— START OF Source material —

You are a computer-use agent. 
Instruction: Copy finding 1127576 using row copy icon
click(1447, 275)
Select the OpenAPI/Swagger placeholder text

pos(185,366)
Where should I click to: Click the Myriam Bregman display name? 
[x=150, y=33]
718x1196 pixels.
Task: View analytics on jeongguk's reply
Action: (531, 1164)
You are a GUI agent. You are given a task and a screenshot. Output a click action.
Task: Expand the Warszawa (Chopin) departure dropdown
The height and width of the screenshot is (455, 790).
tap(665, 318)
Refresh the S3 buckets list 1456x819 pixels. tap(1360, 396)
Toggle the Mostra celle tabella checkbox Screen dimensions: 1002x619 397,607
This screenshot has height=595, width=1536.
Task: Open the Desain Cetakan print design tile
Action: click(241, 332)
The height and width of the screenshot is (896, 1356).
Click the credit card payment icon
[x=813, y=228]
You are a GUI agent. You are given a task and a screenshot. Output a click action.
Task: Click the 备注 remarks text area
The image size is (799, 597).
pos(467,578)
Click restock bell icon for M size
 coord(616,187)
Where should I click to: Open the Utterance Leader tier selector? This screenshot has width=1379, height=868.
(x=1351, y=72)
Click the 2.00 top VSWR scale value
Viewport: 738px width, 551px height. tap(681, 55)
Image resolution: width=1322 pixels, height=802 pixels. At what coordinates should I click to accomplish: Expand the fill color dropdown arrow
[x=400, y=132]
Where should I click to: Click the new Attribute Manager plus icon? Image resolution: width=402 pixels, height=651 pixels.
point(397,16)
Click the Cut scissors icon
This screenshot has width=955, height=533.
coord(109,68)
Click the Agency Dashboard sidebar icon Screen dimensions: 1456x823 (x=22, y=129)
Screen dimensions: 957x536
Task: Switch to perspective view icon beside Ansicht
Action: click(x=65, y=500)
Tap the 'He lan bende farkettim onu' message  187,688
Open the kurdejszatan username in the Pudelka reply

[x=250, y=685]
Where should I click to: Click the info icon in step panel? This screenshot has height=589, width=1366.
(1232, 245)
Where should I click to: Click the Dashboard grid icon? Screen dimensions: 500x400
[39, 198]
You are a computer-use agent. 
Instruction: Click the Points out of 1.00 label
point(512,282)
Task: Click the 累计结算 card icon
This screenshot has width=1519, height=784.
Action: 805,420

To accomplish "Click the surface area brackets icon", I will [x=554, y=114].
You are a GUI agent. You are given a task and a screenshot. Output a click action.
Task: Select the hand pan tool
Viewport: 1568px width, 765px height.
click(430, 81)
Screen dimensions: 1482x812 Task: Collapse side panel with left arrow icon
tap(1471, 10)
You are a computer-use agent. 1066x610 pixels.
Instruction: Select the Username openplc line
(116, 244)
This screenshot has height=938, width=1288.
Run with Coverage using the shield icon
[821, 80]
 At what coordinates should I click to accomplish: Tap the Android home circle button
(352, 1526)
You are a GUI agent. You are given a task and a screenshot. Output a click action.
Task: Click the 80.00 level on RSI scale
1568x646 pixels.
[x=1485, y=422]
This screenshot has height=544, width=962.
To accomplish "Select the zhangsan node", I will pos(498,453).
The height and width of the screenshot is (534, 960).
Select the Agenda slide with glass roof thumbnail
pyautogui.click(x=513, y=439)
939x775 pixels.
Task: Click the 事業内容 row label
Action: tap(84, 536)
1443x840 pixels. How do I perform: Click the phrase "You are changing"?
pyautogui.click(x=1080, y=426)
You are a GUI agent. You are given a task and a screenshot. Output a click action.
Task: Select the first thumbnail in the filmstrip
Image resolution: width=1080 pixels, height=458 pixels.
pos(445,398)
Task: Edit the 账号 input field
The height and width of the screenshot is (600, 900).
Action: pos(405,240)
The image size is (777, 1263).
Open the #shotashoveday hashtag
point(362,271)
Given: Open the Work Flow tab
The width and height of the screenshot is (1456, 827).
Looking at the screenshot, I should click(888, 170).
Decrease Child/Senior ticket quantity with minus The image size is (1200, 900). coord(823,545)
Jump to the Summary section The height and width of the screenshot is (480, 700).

— END OF Source material —

* _Task brief_: Rewrite all of the rows above, changing each occurrence of "GUI agent" to "screen assistant" and leaving everything else as it is.

* _Correct output_:
You are a computer-use agent. 
Instruction: Copy finding 1127576 using row copy icon
click(1447, 275)
Select the OpenAPI/Swagger placeholder text

pos(185,366)
Where should I click to: Click the Myriam Bregman display name? 
[x=150, y=33]
718x1196 pixels.
Task: View analytics on jeongguk's reply
Action: (531, 1164)
You are a screen assistant. You are given a task and a screenshot. Output a click action.
Task: Expand the Warszawa (Chopin) departure dropdown
The height and width of the screenshot is (455, 790).
tap(665, 318)
Refresh the S3 buckets list 1456x819 pixels. tap(1360, 396)
Toggle the Mostra celle tabella checkbox Screen dimensions: 1002x619 397,607
This screenshot has height=595, width=1536.
Task: Open the Desain Cetakan print design tile
Action: click(241, 332)
The height and width of the screenshot is (896, 1356).
Click the credit card payment icon
[x=813, y=228]
You are a screen assistant. You are given a task and a screenshot. Output a click action.
Task: Click the 备注 remarks text area
The image size is (799, 597).
pos(467,578)
Click restock bell icon for M size
 coord(616,187)
Where should I click to: Open the Utterance Leader tier selector? This screenshot has width=1379, height=868.
(x=1351, y=72)
Click the 2.00 top VSWR scale value
Viewport: 738px width, 551px height. tap(681, 55)
Image resolution: width=1322 pixels, height=802 pixels. At what coordinates should I click to accomplish: Expand the fill color dropdown arrow
[x=400, y=132]
Where should I click to: Click the new Attribute Manager plus icon? Image resolution: width=402 pixels, height=651 pixels.
point(397,16)
Click the Cut scissors icon
This screenshot has width=955, height=533.
coord(109,68)
Click the Agency Dashboard sidebar icon Screen dimensions: 1456x823 (x=22, y=129)
Screen dimensions: 957x536
Task: Switch to perspective view icon beside Ansicht
Action: click(x=65, y=500)
Tap the 'He lan bende farkettim onu' message  187,688
Open the kurdejszatan username in the Pudelka reply

[x=250, y=685]
Where should I click to: Click the info icon in step panel? This screenshot has height=589, width=1366.
(1232, 245)
Where should I click to: Click the Dashboard grid icon? Screen dimensions: 500x400
[39, 198]
You are a computer-use agent. 
Instruction: Click the Points out of 1.00 label
point(512,282)
Task: Click the 累计结算 card icon
This screenshot has width=1519, height=784.
Action: 805,420

To accomplish "Click the surface area brackets icon", I will [x=554, y=114].
You are a screen assistant. You are given a task and a screenshot. Output a click action.
Task: Select the hand pan tool
Viewport: 1568px width, 765px height.
click(430, 81)
Screen dimensions: 1482x812 Task: Collapse side panel with left arrow icon
tap(1471, 10)
You are a computer-use agent. 1066x610 pixels.
Instruction: Select the Username openplc line
(116, 244)
This screenshot has height=938, width=1288.
Run with Coverage using the shield icon
[821, 80]
 At what coordinates should I click to accomplish: Tap the Android home circle button
(352, 1526)
You are a screen assistant. You are given a task and a screenshot. Output a click action.
Task: Click the 80.00 level on RSI scale
1568x646 pixels.
[x=1485, y=422]
This screenshot has height=544, width=962.
To accomplish "Select the zhangsan node", I will pos(498,453).
The height and width of the screenshot is (534, 960).
Select the Agenda slide with glass roof thumbnail
pyautogui.click(x=513, y=439)
939x775 pixels.
Task: Click the 事業内容 row label
Action: tap(84, 536)
1443x840 pixels. How do I perform: Click the phrase "You are changing"?
pyautogui.click(x=1080, y=426)
You are a screen assistant. You are given a task and a screenshot. Output a click action.
Task: Select the first thumbnail in the filmstrip
Image resolution: width=1080 pixels, height=458 pixels.
pos(445,398)
Task: Edit the 账号 input field
The height and width of the screenshot is (600, 900).
Action: pos(405,240)
The image size is (777, 1263).
Open the #shotashoveday hashtag
point(362,271)
Given: Open the Work Flow tab
The width and height of the screenshot is (1456, 827).
Looking at the screenshot, I should click(888, 170).
Decrease Child/Senior ticket quantity with minus The image size is (1200, 900). coord(823,545)
Jump to the Summary section The height and width of the screenshot is (480, 700).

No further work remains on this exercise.